_Written exercise 1_: Render the lines of the records starting at the line containing "Task: Open the Podcasts section" and ending at the line containing "(x=1484, y=405)" as a numbered list, leaving out any blank lines.

Sons of the South, awake! arise!

Sons of the South, and do

Banish from under your bonny skies

Those old world errors and wrongs and lies.

Making hell in a Paradise

That belongs to your sons and you.

Lawson was proud of it because “it was my first song and sincere – written by a bush boy who was a skinny city work-boy in patched pants and Blucher boots, struggling on the edge of the unemployed gulf”[iii]. Lawson was on his way and he had the Bulletin to thank for it, especially its editor J F Archibald. Just a few months later, at Christmas 1887, Archibald published another poem – Golden Gully

No one lives in Golden Gully, for its golden days are o’er,

And its clay shall never sully blucher-boots of differs more,

For the diggers long have vanished – nought but broken shafts remain,

And the bush, by diggers banished, fast reclaims its own again.

Now, when dying Daylight slowly draws her fingers from the ‘Peak’

The Weird Empress Melancholy rises from the reedy creek

Then on December 22 1888, Archibald went one step further – he published in entirety one of Lawson’s short stories called ‘His Father’s Mate’ …

It was Golden Gully still, but golden in name only, unless, indeed, the yellow mullock heaps, or the bloom of the wattle-trees on the hillside gave it a better claim to its title. But the gold was gone from the gully, and the diggers were gone, too

Archibald liked the poet-writer, saw something profound in him; later he recalled the day “when I first beheld the burning eyes of Henry Lawson”[iv] and he praised and encouraged him – “You’ve got talent …”.[v] Archibald applied much of his editing genius to Lawson’s work, smoothing it out, taking away the rough edges.

Lawson was to become the epitome of the Bulletin spirit, especially in regard to the revered manner in which it regarded the new nationalistic Australia and the world of the Bush. A G Stephens, one of Lawson’s sternest critics, acknowledged his ability to “represent glimpses of life with remarkable truth, strength and sympathy. His writings in verse and prose … abound with little nuggets of observation and insight; bright with simple pathos, natural humour, and tense vehement expression”.[vi]

Unfortunately, over the years Lawson became an alcoholic, impairing not just his poetry but also his relationships along the way. He died a sad and lonely death in September 1922, but with a legacy of some of the best verse and story writing in Australian history: just two examples that stand the test of time – the poem ‘Andy’s Gone With Cattle’ and the brilliant short story ‘The Drover’s Wife’. Belatedly, he gained official recognition for his talent and for his contribution to Australian letters - the Commonwealth Literary Fund granted him a miserly £1 a week pension from May 1920, just two years before he died. He was also given a state funeral on September 4 1922.[vii]

There was someone else, though, who had insights into life in the Australian bush, but from a different angle and who, where Lawson saw penury and misery, he saw adventure and joy. Taken together, they were the ying and the yang of the Australian spirit. He also owed a lot to J F Archibald. His name was Andrew Barton Paterson, known from 1889 as The Banjo.

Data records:
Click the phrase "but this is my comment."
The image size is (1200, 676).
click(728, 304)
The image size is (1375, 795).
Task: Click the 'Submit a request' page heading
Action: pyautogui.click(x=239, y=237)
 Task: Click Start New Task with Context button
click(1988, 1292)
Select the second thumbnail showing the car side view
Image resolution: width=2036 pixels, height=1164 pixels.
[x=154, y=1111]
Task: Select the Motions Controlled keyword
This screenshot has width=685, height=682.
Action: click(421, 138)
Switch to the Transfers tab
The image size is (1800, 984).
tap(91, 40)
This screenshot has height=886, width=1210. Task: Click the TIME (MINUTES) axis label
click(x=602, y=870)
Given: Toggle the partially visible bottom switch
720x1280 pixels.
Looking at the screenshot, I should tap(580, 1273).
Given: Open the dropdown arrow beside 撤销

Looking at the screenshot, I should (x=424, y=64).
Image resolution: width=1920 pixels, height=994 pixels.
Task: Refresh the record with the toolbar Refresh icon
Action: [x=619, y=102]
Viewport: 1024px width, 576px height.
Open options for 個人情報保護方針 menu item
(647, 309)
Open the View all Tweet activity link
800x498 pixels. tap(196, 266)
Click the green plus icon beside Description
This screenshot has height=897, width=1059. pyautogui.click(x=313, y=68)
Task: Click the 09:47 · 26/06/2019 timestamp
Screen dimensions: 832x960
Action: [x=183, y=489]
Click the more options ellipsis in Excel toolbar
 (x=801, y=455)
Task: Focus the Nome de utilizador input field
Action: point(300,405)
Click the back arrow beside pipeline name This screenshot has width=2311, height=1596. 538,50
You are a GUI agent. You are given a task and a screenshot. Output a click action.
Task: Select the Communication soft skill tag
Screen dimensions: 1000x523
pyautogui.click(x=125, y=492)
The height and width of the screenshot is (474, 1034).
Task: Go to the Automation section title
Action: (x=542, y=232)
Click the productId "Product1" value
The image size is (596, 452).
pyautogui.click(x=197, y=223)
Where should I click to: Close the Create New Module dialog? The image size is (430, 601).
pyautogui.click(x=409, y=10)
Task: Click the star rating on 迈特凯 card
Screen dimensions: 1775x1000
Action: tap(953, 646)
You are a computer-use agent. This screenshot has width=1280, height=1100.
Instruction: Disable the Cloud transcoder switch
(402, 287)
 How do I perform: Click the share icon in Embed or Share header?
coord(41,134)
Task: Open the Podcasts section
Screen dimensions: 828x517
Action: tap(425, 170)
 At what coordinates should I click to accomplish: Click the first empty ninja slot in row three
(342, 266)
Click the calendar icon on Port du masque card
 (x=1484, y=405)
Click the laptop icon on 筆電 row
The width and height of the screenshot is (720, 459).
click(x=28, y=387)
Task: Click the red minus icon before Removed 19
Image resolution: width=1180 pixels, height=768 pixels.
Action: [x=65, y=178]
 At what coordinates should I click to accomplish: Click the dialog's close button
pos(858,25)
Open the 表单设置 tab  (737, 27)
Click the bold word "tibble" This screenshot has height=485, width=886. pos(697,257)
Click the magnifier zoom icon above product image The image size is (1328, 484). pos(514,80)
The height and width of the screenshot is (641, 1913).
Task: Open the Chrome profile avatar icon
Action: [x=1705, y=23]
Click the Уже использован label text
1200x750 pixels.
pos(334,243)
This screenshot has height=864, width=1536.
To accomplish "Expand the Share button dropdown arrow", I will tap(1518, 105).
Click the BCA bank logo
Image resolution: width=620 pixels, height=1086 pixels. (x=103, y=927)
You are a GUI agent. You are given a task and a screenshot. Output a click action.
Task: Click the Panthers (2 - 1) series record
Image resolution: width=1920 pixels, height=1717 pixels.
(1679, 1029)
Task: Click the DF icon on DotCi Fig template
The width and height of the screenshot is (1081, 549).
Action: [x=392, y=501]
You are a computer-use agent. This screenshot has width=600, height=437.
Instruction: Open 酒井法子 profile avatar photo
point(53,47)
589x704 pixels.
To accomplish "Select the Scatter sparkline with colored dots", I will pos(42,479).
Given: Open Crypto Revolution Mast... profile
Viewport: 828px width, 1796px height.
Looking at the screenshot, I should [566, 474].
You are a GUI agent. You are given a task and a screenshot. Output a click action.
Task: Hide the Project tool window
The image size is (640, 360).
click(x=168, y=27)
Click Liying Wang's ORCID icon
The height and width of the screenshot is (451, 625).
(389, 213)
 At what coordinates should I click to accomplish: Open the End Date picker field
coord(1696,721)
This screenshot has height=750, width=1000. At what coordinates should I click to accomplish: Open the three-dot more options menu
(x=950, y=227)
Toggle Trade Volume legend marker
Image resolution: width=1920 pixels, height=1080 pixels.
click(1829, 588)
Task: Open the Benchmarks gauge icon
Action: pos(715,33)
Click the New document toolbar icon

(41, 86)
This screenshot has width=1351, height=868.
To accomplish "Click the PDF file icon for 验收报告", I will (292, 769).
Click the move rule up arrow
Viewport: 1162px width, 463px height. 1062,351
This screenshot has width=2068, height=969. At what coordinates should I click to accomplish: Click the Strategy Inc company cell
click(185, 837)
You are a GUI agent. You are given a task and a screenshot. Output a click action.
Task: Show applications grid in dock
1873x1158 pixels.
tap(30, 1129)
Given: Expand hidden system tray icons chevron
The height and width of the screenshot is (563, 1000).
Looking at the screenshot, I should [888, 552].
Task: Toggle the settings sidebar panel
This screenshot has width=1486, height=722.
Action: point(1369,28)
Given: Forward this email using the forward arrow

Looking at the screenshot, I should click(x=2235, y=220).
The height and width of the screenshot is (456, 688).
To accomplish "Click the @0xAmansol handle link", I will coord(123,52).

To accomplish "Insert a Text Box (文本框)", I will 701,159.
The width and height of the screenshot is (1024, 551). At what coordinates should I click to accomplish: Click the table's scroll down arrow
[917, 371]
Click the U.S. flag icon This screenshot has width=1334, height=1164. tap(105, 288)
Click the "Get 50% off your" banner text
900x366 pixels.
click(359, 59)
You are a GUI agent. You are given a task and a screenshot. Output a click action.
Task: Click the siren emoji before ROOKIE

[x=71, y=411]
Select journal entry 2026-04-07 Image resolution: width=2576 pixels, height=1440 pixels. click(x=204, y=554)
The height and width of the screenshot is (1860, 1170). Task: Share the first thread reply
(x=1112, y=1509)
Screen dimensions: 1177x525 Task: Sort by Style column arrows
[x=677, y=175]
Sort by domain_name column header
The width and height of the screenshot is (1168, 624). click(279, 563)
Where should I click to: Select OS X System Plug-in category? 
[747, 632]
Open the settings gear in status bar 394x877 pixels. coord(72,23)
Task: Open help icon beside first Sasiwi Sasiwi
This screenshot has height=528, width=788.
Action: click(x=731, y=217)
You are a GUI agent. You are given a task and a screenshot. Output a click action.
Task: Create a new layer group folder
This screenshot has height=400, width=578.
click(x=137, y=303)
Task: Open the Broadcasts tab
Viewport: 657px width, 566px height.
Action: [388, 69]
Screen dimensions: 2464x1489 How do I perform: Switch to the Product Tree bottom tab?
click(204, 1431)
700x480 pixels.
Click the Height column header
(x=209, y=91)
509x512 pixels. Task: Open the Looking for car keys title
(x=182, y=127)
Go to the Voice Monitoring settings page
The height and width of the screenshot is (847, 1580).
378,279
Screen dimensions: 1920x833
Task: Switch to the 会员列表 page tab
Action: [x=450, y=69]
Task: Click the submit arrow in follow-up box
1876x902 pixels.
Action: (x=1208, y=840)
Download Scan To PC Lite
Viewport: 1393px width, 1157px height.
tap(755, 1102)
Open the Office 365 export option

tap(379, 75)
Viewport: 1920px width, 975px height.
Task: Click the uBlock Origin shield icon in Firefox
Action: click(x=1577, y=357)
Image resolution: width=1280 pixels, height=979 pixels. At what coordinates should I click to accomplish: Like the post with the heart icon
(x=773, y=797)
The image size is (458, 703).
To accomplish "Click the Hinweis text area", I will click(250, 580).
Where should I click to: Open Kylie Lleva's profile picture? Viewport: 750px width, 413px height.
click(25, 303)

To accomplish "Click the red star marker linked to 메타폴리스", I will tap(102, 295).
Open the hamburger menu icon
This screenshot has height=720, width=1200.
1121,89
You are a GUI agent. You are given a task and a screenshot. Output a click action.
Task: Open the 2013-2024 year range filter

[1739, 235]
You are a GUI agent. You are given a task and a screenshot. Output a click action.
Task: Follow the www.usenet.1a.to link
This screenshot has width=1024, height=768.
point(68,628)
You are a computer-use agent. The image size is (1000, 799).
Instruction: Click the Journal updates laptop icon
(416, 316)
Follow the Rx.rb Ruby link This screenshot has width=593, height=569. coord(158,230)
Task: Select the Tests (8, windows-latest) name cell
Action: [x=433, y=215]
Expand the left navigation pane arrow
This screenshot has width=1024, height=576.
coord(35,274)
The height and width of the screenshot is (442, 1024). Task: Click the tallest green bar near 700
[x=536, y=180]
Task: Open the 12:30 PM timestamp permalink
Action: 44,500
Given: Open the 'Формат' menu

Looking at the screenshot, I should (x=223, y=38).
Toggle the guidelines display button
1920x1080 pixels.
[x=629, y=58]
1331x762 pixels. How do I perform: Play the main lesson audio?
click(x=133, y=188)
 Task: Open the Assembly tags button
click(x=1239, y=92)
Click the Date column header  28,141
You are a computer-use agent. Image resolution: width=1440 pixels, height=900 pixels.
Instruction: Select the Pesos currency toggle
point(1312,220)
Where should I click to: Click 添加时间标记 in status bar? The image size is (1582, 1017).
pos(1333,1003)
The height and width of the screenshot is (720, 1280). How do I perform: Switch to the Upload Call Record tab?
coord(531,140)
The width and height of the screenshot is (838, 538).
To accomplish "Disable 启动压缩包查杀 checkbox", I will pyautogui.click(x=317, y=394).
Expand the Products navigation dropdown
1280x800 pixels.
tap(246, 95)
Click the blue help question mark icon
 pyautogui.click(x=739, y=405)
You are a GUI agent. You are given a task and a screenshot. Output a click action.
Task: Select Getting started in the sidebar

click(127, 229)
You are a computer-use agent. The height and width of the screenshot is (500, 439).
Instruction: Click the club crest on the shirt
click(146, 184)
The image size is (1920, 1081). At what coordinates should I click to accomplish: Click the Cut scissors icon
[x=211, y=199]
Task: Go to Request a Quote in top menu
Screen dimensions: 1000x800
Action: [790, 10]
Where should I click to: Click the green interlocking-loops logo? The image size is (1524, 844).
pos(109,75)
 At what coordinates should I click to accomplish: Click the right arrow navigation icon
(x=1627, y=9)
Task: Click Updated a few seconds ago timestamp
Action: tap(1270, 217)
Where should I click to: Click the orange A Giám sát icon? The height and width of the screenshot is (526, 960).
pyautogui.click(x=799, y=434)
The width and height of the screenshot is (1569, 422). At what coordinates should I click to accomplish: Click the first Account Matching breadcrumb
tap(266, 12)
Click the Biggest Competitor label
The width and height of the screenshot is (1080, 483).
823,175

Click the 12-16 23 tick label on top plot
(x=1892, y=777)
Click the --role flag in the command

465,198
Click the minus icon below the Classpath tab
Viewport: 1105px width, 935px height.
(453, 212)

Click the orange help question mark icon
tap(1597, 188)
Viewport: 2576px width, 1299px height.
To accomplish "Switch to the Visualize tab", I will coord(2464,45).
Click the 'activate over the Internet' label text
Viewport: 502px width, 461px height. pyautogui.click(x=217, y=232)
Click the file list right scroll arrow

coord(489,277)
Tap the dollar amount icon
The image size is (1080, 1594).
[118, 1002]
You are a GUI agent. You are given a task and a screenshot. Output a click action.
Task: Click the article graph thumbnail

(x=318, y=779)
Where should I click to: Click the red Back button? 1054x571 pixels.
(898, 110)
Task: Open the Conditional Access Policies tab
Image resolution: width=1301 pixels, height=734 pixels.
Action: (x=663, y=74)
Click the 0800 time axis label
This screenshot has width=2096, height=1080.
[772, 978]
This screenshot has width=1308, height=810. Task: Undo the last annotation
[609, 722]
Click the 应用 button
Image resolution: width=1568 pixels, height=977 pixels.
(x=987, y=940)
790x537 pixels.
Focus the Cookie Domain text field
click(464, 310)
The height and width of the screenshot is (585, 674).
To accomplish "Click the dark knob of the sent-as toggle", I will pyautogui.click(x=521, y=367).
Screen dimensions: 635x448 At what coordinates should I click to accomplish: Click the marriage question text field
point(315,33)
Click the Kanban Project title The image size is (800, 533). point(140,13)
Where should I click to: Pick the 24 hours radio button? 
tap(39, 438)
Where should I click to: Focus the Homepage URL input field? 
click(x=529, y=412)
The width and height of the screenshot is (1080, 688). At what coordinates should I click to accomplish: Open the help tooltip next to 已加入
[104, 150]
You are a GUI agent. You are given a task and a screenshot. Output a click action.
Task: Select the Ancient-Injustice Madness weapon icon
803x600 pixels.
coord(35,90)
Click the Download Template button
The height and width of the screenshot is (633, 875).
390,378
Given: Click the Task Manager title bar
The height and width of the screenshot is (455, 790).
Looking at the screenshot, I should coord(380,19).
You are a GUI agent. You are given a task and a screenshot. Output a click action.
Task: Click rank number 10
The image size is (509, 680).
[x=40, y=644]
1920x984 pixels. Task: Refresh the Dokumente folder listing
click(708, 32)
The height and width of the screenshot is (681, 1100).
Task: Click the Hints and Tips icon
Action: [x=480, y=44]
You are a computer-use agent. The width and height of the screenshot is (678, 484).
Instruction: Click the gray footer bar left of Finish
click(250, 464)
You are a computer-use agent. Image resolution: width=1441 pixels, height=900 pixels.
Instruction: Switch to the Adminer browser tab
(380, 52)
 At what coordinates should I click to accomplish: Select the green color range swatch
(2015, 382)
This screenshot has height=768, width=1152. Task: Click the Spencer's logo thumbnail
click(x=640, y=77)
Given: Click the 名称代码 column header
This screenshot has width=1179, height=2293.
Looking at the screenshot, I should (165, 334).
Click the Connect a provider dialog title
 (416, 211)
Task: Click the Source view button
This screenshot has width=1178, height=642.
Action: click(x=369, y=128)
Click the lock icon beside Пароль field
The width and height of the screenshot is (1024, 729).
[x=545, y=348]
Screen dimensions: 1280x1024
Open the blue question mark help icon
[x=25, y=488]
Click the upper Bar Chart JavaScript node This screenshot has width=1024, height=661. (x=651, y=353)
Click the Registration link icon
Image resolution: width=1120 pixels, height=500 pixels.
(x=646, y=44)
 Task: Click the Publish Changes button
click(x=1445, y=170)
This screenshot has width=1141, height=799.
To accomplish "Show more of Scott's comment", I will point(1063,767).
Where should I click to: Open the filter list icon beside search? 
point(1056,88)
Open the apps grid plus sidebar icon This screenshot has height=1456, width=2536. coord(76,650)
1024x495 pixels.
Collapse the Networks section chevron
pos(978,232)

_Written exercise 2_: From the piece on Henry Lawson, extract word for word the passage starting at "It was Golden" and ending at "the rough edges.".

_Exercise output 1_:
1. Task: Open the Podcasts section
2. Screen dimensions: 828x517
3. Action: tap(425, 170)
4.  At what coordinates should I click to accomplish: Click the first empty ninja slot in row three
5. (342, 266)
6. Click the calendar icon on Port du masque card
7.  (x=1484, y=405)

_Exercise output 2_:
It was Golden Gully still, but golden in name only, unless, indeed, the yellow mullock heaps, or the bloom of the wattle-trees on the hillside gave it a better claim to its title. But the gold was gone from the gully, and the diggers were gone, too

Archibald liked the poet-writer, saw something profound in him; later he recalled the day “when I first beheld the burning eyes of Henry Lawson”[iv] and he praised and encouraged him – “You’ve got talent …”.[v] Archibald applied much of his editing genius to Lawson’s work, smoothing it out, taking away the rough edges.